[Opening Exercise data section]

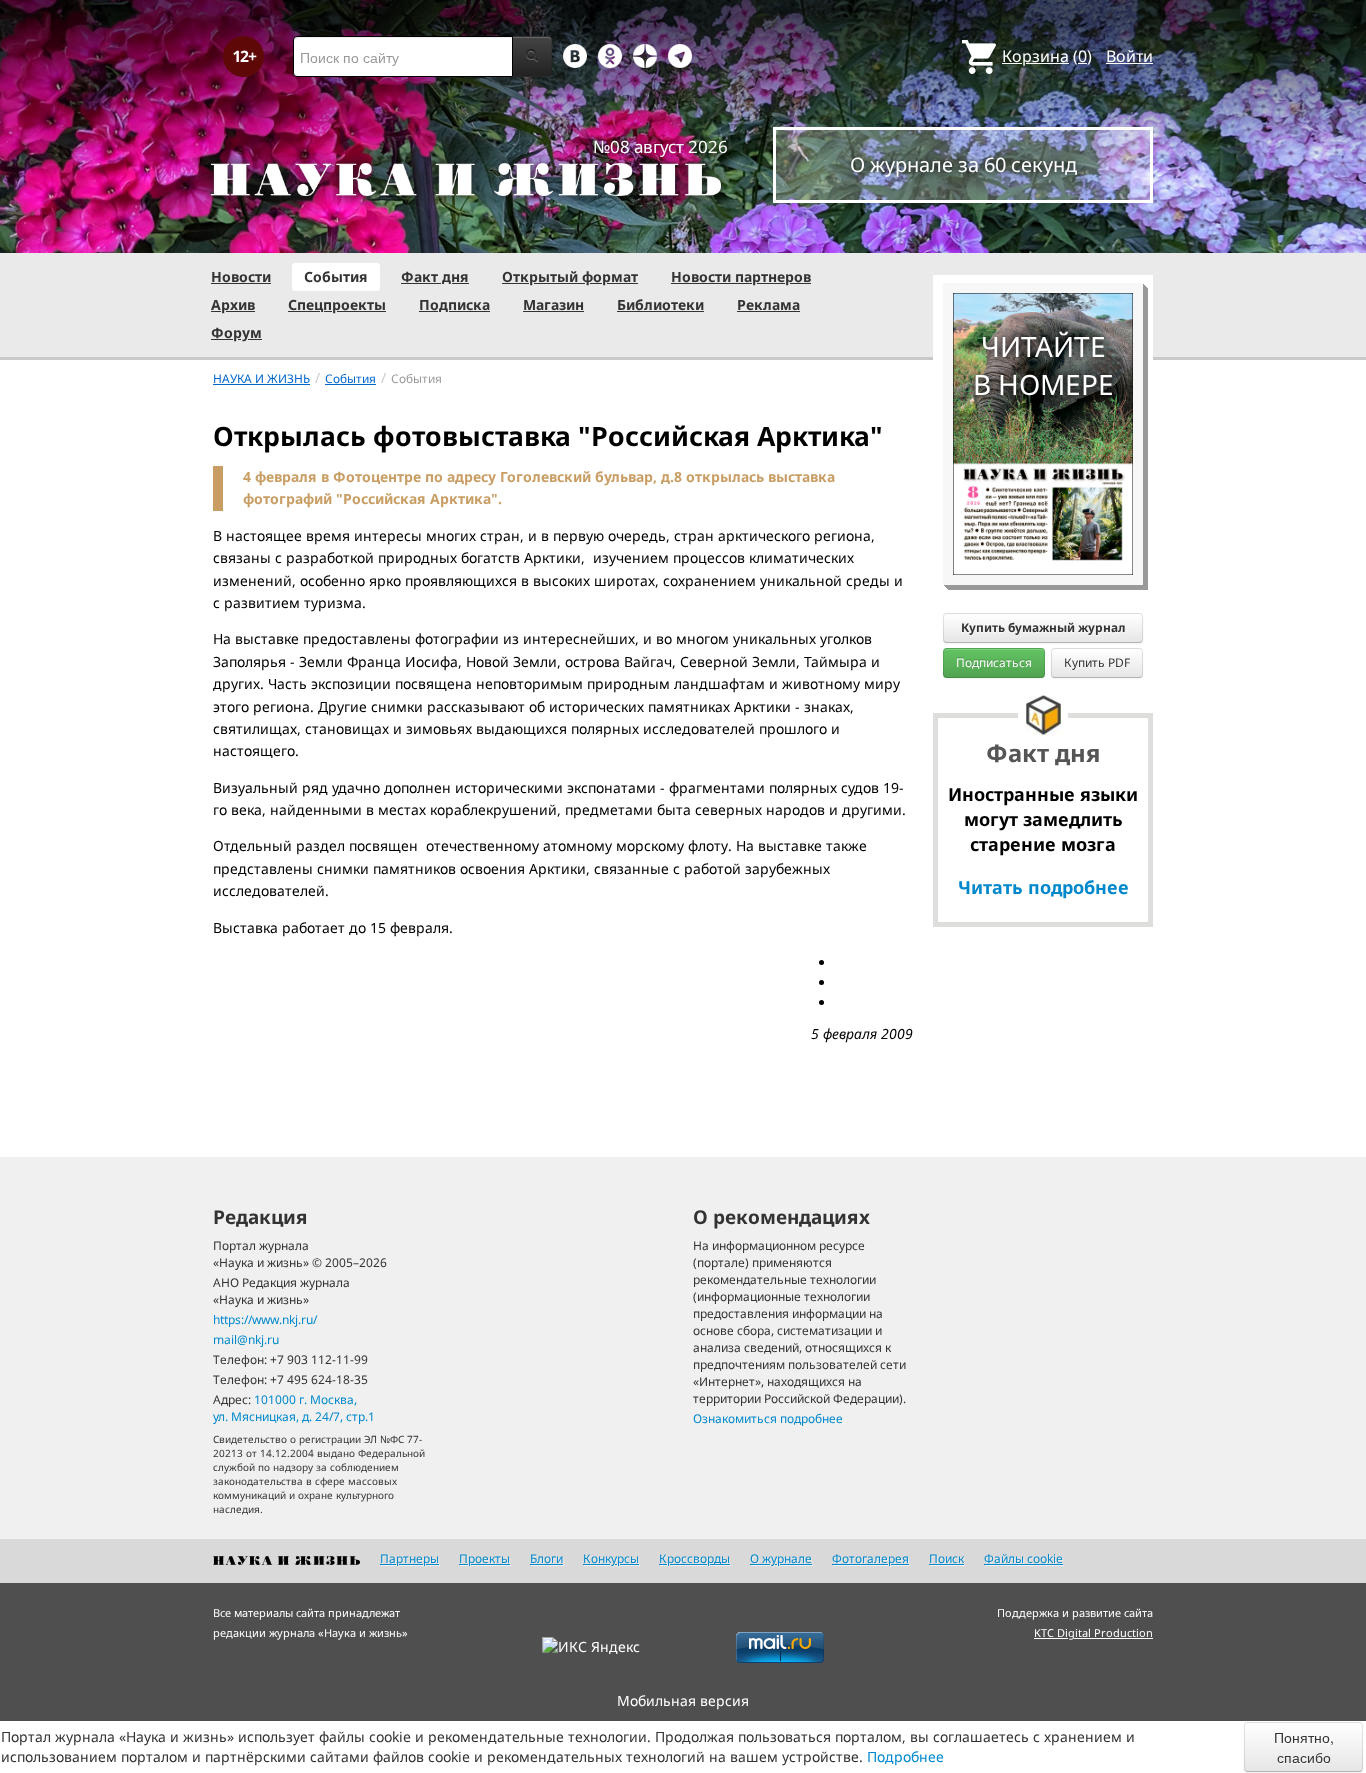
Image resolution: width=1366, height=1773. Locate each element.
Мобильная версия (683, 1700)
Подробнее (905, 1756)
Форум (236, 332)
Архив (233, 304)
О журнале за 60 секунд (963, 164)
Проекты (484, 1558)
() (1047, 56)
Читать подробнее (1043, 887)
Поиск (946, 1558)
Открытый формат (570, 276)
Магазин (553, 304)
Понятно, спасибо (1304, 1747)
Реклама (768, 304)
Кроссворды (694, 1558)
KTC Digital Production (1093, 1632)
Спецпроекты (337, 304)
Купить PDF (1097, 662)
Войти (1129, 56)
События (336, 276)
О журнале (781, 1558)
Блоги (546, 1558)
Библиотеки (660, 304)
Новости (241, 276)
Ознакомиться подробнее (768, 1418)
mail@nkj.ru (246, 1339)
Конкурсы (611, 1558)
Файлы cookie (1023, 1558)
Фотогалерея (870, 1558)
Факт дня (435, 276)
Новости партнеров (741, 276)
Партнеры (409, 1558)
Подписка (454, 304)
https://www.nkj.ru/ (265, 1319)
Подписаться (994, 662)
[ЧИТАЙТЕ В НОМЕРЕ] (1043, 235)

[Closing Exercise data section]

◆ Your goal ◆
Print, with pictures removed, exactly the lines of the records above from the top through the line containing "Факт дня (435, 276)".

◆ Exercise answer ◆
Image resolution: width=1366, height=1773. Locate each element.
Мобильная версия (683, 1700)
Подробнее (905, 1756)
Форум (236, 332)
Архив (233, 304)
О журнале за 60 секунд (963, 164)
Проекты (484, 1558)
() (1047, 56)
Читать подробнее (1043, 887)
Поиск (946, 1558)
Открытый формат (570, 276)
Магазин (553, 304)
Понятно, спасибо (1304, 1747)
Реклама (768, 304)
Кроссворды (694, 1558)
KTC Digital Production (1093, 1632)
Спецпроекты (337, 304)
Купить PDF (1097, 662)
Войти (1129, 56)
События (336, 276)
О журнале (781, 1558)
Блоги (546, 1558)
Библиотеки (660, 304)
Новости (241, 276)
Ознакомиться подробнее (768, 1418)
mail@nkj.ru (246, 1339)
Конкурсы (611, 1558)
Файлы cookie (1023, 1558)
Фотогалерея (870, 1558)
Факт дня (435, 276)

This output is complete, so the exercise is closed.